Why are some excavators agitated?
The purpose of utility protection programs is to prevent damages to critical underground infrastructure. Stopping damages benefits the utility company, of course, as it limits customer service outages. In the case of oil and gas and gas utilities, it also reduces the amount of dangerous substances released into the environment.
But, utility protection programs also benefit excavators. That’s because excavators have to stop work any time there is a utility strike, delaying their project and costing them money. If they’re at fault for damages, they have to foot the bill for repairs. And, striking underground infrastructure threatens worker safety. No excavator, agitated or not, wants their workers to be seriously injured or killed on the job.
So, why are some excavators combative when utility representatives appear on their job sites? Sometimes the agitation stems from a historical issue. Perhaps there was a utility strike in the past, and the excavator had to pay for damages when they didn’t feel they were at fault. Or, maybe they feel another company employee was disrespectful to them.
Another reason for agitation is that they may think the utility representative will slow down their work. It’s difficult to neglect best practices—like not digging within the tolerance zone or only using vacuum or hand digging tools near infrastructure—with someone closely watching your moves.

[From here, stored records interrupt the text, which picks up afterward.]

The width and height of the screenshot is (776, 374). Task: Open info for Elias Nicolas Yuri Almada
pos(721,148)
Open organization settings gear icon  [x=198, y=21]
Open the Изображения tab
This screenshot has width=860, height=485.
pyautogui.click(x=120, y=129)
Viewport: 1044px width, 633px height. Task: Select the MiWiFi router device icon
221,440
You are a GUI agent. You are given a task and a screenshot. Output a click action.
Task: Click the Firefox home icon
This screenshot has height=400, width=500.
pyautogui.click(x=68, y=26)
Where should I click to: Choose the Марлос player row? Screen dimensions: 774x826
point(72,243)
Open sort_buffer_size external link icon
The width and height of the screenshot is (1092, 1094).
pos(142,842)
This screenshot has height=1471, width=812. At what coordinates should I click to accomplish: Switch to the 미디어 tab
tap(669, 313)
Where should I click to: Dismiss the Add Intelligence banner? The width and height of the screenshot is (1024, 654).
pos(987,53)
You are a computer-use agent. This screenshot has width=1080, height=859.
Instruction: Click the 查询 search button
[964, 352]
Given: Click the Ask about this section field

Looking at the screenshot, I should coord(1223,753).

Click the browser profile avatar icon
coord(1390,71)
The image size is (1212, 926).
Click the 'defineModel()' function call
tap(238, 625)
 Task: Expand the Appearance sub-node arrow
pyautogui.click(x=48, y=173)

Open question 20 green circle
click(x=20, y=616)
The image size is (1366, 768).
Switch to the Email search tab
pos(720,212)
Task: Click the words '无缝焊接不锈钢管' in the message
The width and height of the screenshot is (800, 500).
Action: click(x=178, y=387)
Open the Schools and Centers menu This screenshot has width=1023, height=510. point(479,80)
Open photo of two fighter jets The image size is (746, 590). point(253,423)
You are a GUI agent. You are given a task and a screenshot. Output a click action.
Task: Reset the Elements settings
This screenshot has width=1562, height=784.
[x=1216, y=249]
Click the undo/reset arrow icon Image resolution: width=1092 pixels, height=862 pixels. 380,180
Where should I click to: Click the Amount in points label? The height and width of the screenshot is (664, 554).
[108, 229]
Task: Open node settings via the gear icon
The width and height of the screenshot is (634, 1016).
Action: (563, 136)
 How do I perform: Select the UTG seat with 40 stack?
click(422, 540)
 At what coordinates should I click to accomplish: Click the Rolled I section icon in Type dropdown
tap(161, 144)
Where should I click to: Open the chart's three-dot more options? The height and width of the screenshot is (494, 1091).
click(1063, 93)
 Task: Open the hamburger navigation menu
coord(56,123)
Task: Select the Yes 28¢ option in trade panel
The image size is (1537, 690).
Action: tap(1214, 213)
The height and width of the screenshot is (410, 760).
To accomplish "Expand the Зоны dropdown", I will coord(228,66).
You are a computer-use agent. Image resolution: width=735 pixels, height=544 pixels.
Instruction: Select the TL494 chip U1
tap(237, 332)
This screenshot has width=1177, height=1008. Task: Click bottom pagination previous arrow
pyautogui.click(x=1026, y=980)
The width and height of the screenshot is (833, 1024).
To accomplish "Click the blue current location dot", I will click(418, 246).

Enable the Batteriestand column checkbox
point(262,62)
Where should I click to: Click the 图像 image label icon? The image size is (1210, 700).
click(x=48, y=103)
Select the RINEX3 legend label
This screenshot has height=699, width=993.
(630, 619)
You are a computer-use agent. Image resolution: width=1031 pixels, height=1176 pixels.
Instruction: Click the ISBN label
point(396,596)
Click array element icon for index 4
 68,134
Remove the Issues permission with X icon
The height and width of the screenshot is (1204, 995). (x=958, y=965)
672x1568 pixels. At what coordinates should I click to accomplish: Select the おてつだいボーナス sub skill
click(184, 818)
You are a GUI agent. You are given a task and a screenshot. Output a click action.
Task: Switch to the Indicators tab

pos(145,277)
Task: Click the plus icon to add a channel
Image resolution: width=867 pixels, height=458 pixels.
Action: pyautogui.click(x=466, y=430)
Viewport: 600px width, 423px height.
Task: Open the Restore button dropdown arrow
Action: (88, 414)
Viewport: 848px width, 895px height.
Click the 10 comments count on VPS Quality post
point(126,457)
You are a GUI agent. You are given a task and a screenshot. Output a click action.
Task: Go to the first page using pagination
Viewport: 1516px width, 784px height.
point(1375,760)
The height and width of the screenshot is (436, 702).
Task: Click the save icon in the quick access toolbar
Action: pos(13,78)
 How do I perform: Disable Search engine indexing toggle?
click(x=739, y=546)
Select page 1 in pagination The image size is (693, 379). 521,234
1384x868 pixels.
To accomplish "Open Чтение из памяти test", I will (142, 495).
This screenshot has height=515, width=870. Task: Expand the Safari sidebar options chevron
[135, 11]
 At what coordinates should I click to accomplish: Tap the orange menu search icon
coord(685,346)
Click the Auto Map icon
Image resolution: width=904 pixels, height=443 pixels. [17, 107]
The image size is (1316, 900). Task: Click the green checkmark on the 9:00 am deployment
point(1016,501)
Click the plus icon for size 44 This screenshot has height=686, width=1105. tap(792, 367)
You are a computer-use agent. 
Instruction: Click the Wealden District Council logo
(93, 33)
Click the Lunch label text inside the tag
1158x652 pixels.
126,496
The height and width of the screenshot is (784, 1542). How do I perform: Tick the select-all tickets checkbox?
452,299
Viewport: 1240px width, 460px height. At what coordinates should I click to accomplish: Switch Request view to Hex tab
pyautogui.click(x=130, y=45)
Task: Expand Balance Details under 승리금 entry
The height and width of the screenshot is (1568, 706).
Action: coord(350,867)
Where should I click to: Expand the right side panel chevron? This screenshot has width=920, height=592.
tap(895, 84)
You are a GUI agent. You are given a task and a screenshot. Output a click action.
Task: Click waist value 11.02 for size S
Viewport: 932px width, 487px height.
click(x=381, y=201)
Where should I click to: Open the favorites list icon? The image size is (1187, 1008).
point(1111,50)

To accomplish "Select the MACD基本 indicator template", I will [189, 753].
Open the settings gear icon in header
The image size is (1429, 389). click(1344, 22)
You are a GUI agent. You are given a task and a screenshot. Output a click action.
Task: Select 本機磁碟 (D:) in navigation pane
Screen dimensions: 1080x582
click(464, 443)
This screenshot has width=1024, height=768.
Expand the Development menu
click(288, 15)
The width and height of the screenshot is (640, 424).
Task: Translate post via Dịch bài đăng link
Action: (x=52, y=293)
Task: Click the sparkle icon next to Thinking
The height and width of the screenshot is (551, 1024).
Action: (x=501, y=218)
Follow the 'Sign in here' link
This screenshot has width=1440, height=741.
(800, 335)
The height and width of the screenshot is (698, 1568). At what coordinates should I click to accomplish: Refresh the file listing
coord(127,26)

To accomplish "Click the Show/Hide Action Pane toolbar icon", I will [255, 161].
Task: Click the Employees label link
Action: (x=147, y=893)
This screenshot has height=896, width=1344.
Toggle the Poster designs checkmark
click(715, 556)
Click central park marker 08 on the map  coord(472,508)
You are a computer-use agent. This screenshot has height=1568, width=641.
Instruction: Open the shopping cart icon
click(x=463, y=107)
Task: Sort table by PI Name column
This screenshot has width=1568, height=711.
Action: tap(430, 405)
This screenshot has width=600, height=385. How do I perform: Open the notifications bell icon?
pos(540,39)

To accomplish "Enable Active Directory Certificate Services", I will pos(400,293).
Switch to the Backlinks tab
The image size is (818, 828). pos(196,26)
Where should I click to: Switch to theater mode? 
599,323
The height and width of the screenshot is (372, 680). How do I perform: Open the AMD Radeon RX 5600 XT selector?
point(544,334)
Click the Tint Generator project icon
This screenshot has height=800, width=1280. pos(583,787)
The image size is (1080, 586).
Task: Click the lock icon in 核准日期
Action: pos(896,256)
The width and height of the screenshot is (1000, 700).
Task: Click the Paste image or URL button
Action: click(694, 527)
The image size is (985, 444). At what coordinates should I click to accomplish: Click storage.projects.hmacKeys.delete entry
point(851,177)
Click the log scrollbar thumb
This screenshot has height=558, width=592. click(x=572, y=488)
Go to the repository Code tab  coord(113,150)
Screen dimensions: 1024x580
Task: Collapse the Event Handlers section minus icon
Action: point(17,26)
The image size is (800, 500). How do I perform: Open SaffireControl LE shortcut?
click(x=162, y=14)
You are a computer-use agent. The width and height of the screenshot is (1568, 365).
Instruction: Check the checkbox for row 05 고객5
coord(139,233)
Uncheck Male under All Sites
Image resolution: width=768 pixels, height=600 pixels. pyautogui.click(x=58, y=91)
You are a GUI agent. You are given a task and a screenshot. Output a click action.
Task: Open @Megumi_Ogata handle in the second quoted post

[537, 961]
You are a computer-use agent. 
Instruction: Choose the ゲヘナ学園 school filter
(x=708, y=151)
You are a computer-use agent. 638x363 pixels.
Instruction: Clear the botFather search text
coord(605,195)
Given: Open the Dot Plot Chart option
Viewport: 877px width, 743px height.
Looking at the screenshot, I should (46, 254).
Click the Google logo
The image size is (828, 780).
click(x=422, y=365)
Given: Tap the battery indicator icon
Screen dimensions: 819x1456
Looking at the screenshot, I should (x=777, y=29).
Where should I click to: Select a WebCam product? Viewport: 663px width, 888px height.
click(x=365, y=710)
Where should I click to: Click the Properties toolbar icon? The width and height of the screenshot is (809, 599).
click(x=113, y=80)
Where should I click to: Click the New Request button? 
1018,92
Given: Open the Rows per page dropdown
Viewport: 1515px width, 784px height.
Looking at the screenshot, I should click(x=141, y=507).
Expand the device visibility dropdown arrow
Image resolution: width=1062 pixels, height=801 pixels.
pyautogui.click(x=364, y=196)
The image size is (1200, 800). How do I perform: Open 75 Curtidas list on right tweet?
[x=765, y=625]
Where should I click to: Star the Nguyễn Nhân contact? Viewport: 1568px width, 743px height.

Finally, the COVID-19 pandemic may be the source of some excavators’ agitation. Medical professionals including David H. Rosmarin, PhD, of McLean Hospital, a Harvard Medical School Affiliate, said they’ve observed rising levels of tension and anger in people in and outside of their hospitals. “People are more on edge and one of the ways that they express that is through anger,” Rosmarin told The Harvard Gazette. That could mean a typically level-headed excavator lashing out a utility representative.
Check out: 4 Steps For Successful Field Interventions For Gas Utilities
Excavation safety without compromising worker safety
The best way for utility companies to help ensure the safety of workers is to train them to recognize potential hazards associated with excavator encounters as well as how to defuse a tense encounter when possible.
Below are a few tips to share with utility representatives to help them de-escalate tense encounters.
1. Recognize hazards that are present
Utility representatives should carefully take in their surroundings at every job site. The environment itself could pose a threat. For example, is the encounter happening at night? Is it happening alongside a road? Seemingly innocuous items, like a folding chair or hand digging equipment, can also be dangerous in the hands of an agitated or aggressive person. Utility representatives should also be aware of other people in the area.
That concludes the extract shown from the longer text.